Stored data entries:

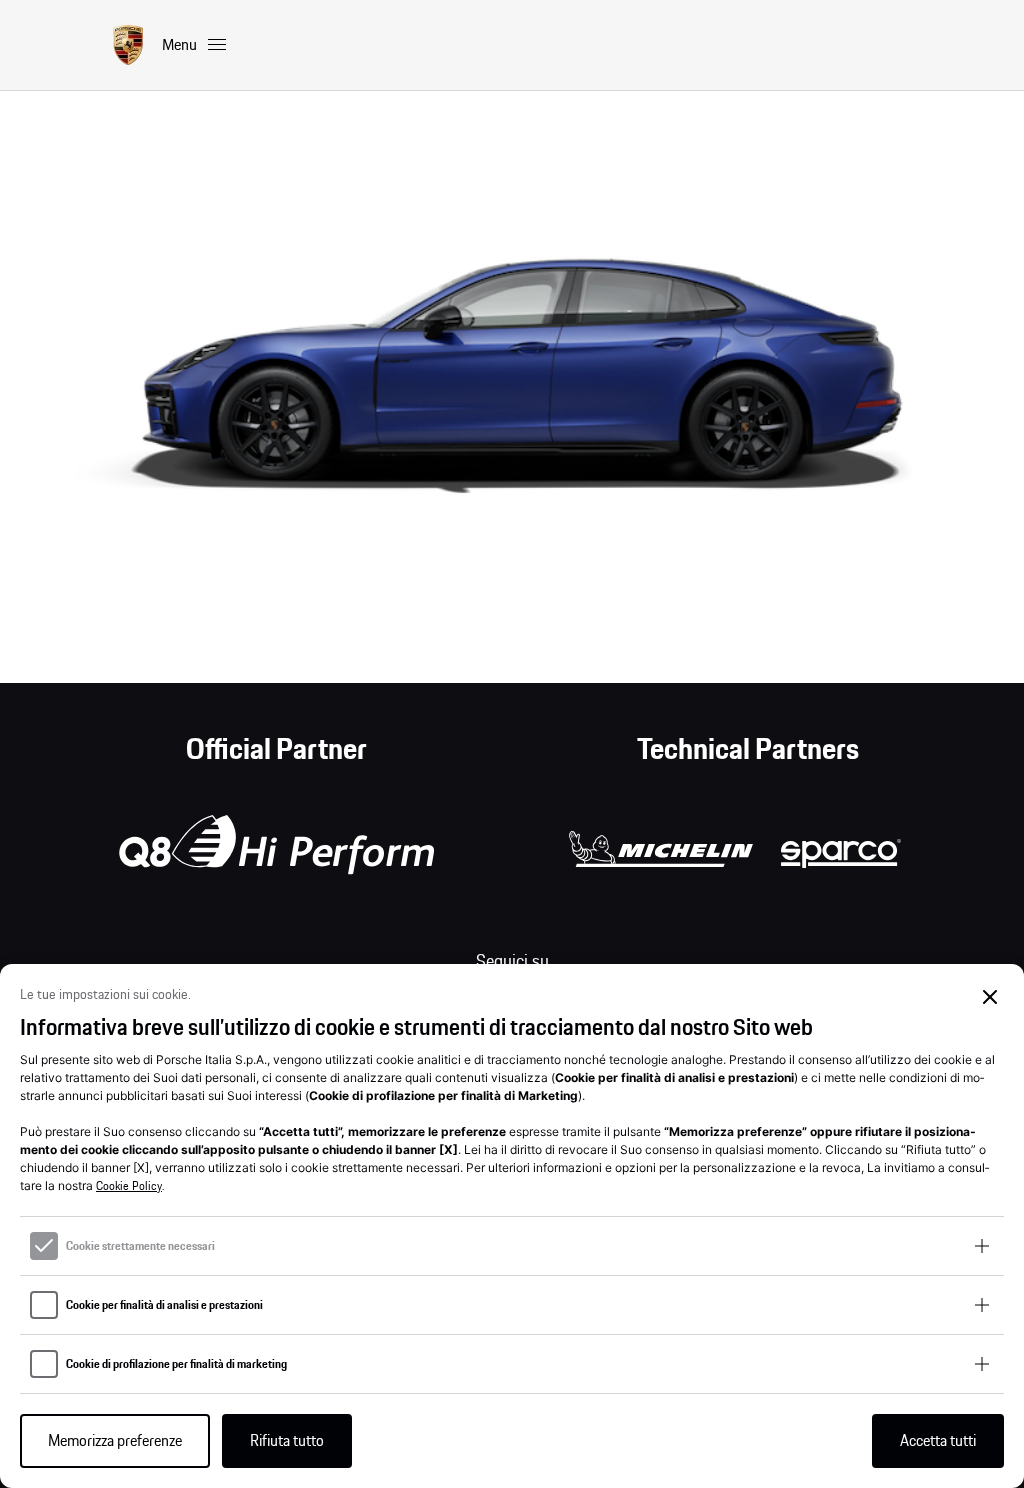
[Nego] (990, 997)
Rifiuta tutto (287, 1441)
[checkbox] (44, 1246)
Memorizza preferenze (115, 1441)
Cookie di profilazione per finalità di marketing (176, 1364)
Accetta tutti (938, 1441)
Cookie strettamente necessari (140, 1246)
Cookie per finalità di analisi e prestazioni (164, 1305)
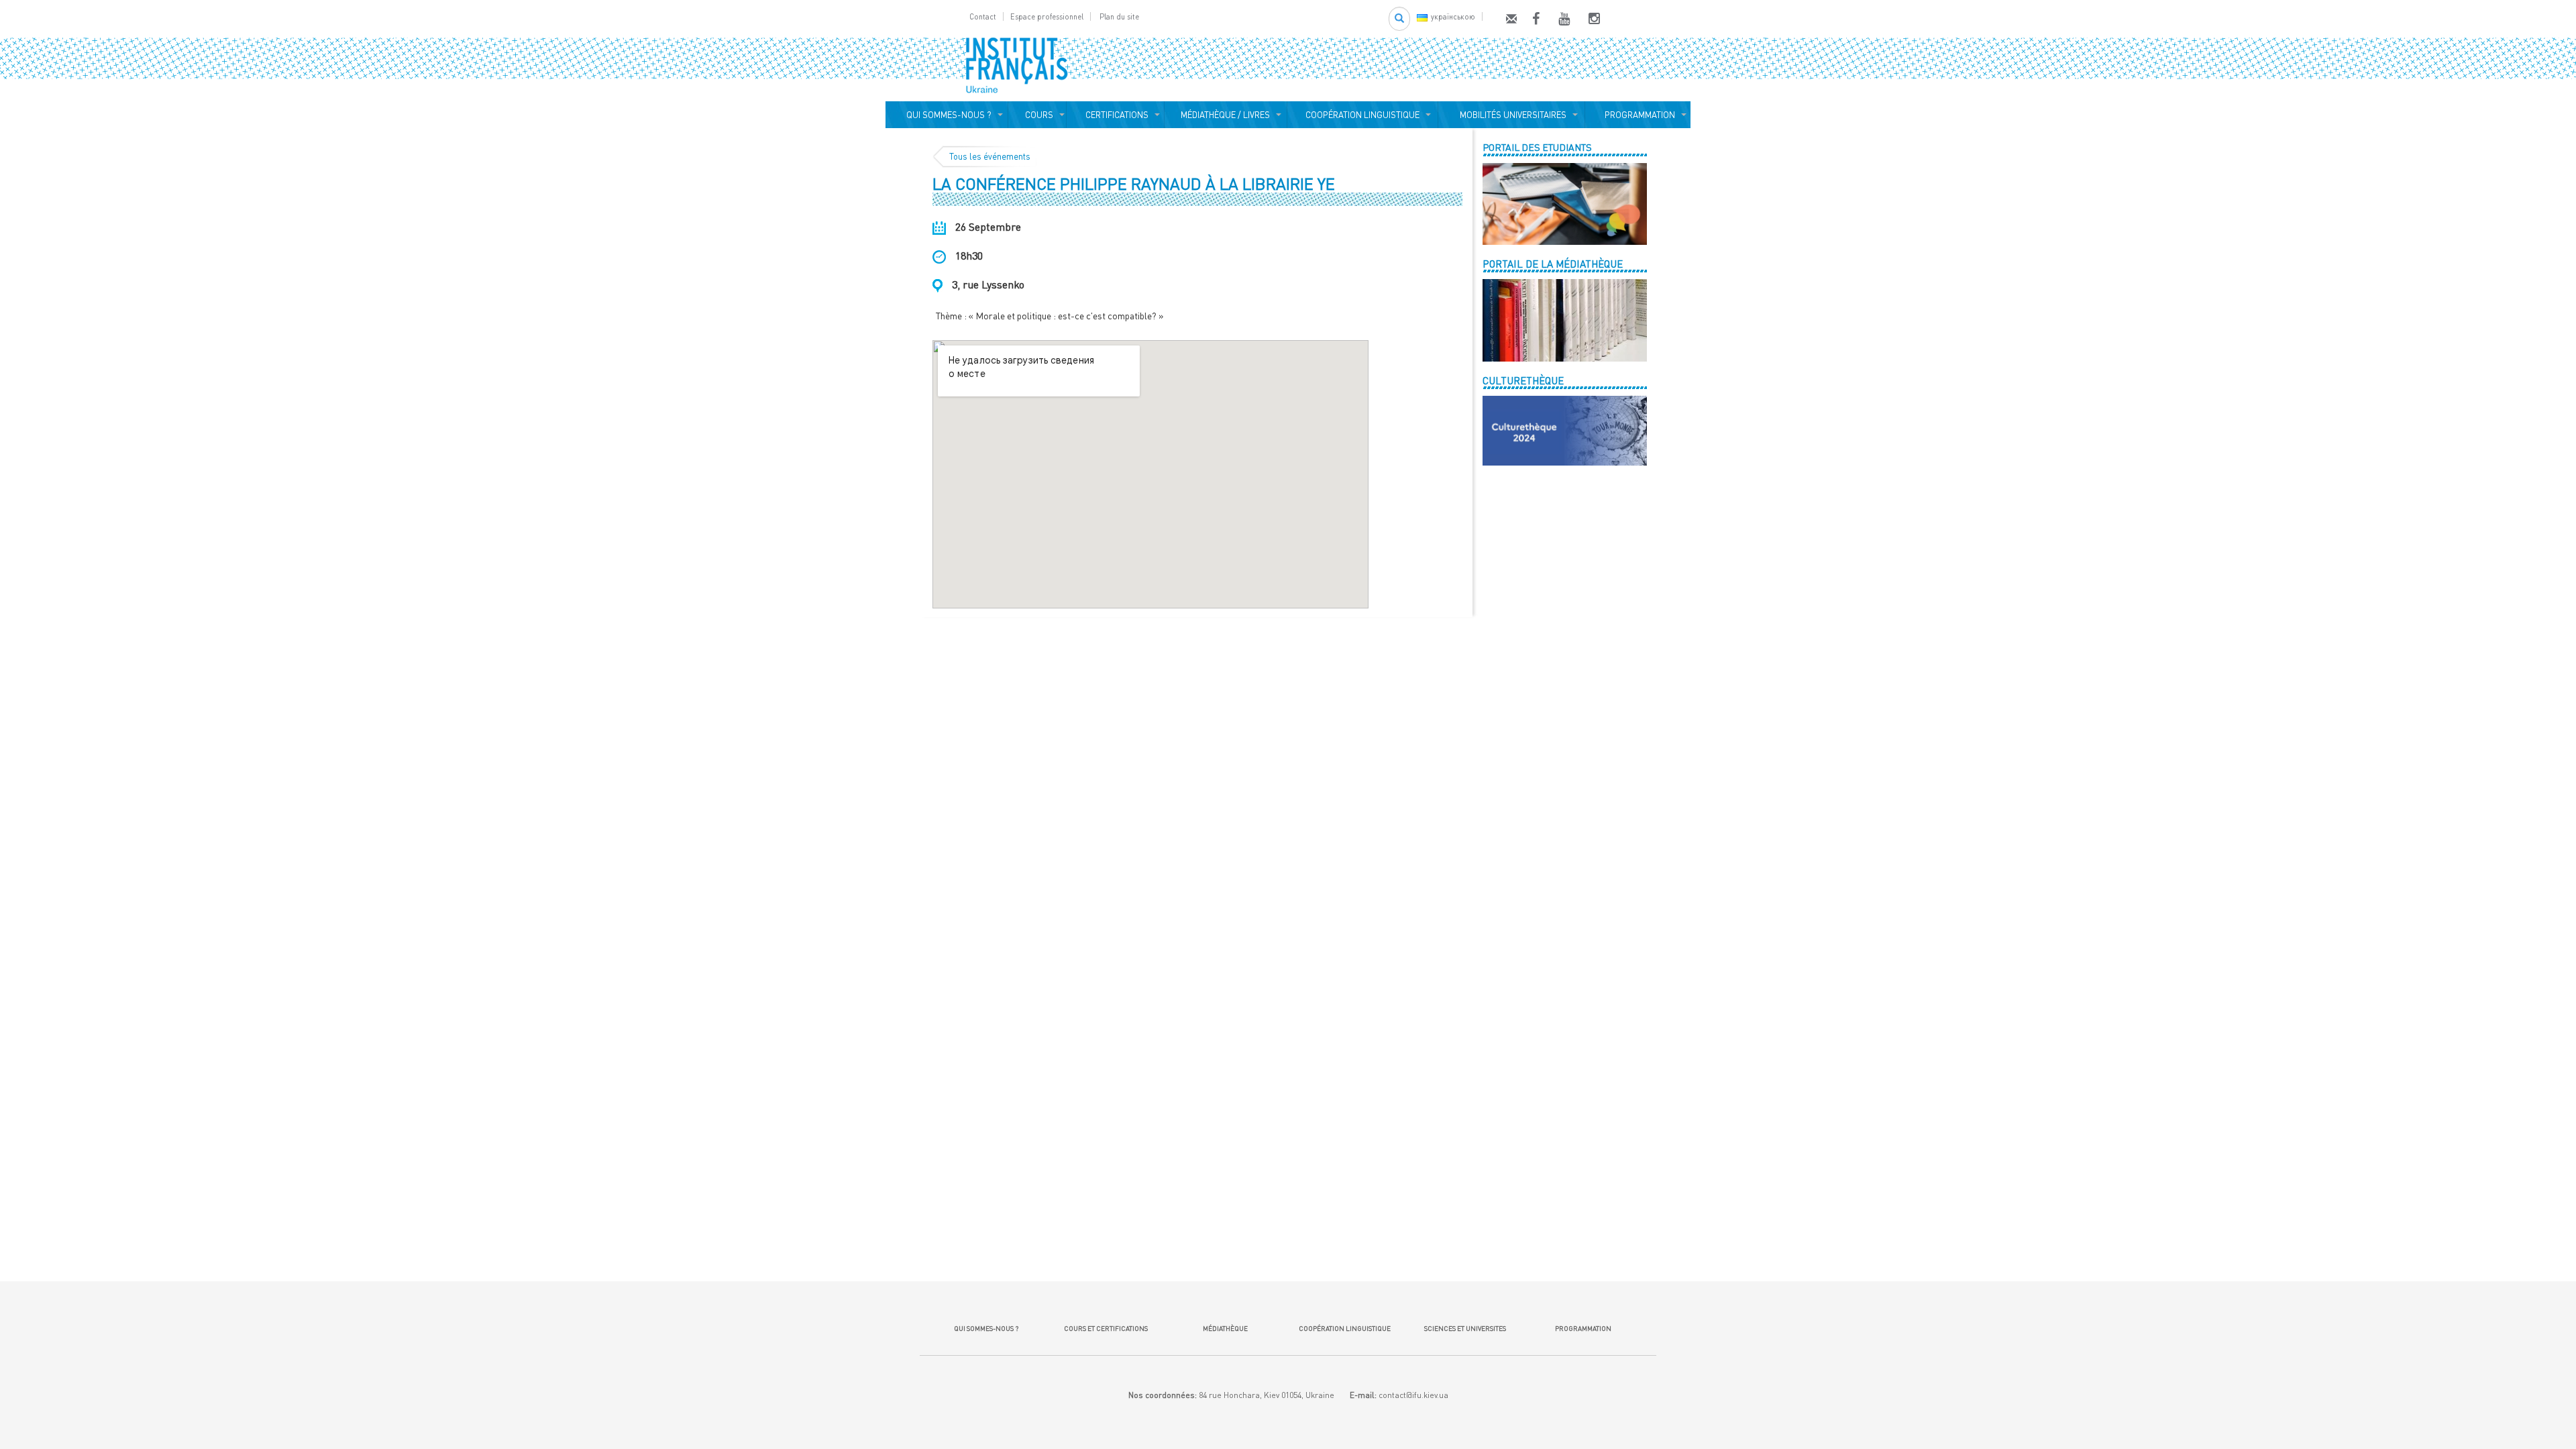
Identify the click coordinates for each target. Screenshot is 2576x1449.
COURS (1037, 114)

Work required: All of the records must come back exactly as they stand, minus every picture.

Answer to this problem:
[Nego] (990, 997)
Rifiuta tutto (287, 1441)
[checkbox] (44, 1246)
Memorizza preferenze (115, 1441)
Cookie di profilazione per finalità di marketing (176, 1364)
Accetta tutti (938, 1441)
Cookie strettamente necessari (140, 1246)
Cookie per finalità di analisi e prestazioni (164, 1305)
Identify the click coordinates for each target. Screenshot is 2576x1449.
COURS (1037, 114)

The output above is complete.